DUF1(Domain of Unknown Function 1)基因是一个在燕麦叶枯病菌中的未知功能基因,通过分析DUF1基因的功能,评价其在燕麦叶枯病菌毒素产生中的作用,有利于鉴定潜在的防治靶标,用于筛选新型防控燕麦叶枯病菌的药剂。
发明内容
本发明的目的旨在提供一种控制真菌毒素形成的基因。
本发明所提供的控制毒素形成的基因来源于燕麦叶枯病菌(Cochliobolusvictoriae)菌株FI3,名称为CvDUF1,其DNA序列如SEQ ID No:1所示。
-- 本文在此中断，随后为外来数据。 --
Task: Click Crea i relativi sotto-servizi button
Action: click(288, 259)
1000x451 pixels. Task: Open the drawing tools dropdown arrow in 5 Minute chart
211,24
该DNA序列为CvDUF1基因的开放阅读框,由1004个核苷酸组成,其中包含3个内含子序列。
本发明所述燕麦叶枯病菌(Cochliobolus victoriae)CvDUF1基因可在调控燕麦叶枯病菌毒素产生中应用。
对来自燕麦叶枯病菌(Cochliobolusvictoriae)菌株FI3的控制毒素形成的CvDUF1基因进行缺失、突变或修饰,而使其毒素形成受阻,可作为靶标在设计和筛选抗燕麦叶枯病药剂中应用。
本发明证明了CvDUF1基因的缺失,导致燕麦叶枯病菌毒素不能形成,说明CvDUF1基因是燕麦叶枯病菌(Cochliobolus victoriae)菌株FI3毒素形成所必需的基因。目前,关于CvDUF1基因影响毒素形成方面还没有报道,本研究是第一次报道。因此,筛选能够阻止该基因表达与其蛋白质的表达、修饰及定位的化合物,可以有效控制燕麦叶枯病的发生,从而有助于开发新型杀菌剂,即本发明所提供的CvDUF1基因的一个重要用途是:该基因的表达与其编码的蛋白质产物的表达、修饰及定位,可以作为重要候选靶标位点,用于抗燕麦叶枯病药剂的设计和筛选。
附图说明
图1为燕麦叶枯病菌(Cochliobolus victoriae)菌株FI3CvDUF1基因的敲除策略(通过同源重组进行基因替换)示意图
其中:Cv FI3为燕麦叶枯病菌野生型菌株,ΔCvduf1为CvDUF1基因的缺失突变体;引物F1/R1与F2/R2分别用于扩增CvDUF1基因的上下游序列,用作敲除的同源臂;引物F/R,U/NLC37,NLC38/D用于验证突变体。
图2为CvDUF1基因缺失突变体的PCR验证电泳图
其中:F/R、U/NLC37、D/NLC38为所用引物;1为燕麦叶枯病菌(Cochliobolusvictoriae)FI3野生型菌株,2和3为CvDUF1基因缺失突变体;(1)F/R为部分CvDUF1基因扩增结果,(2)U/NLC37为CvDUF1基因上游序列加部分潮霉素序列扩增结果,(3)D/NLC38为CvDUF1基因下游序列加部分潮霉素序列扩增结果。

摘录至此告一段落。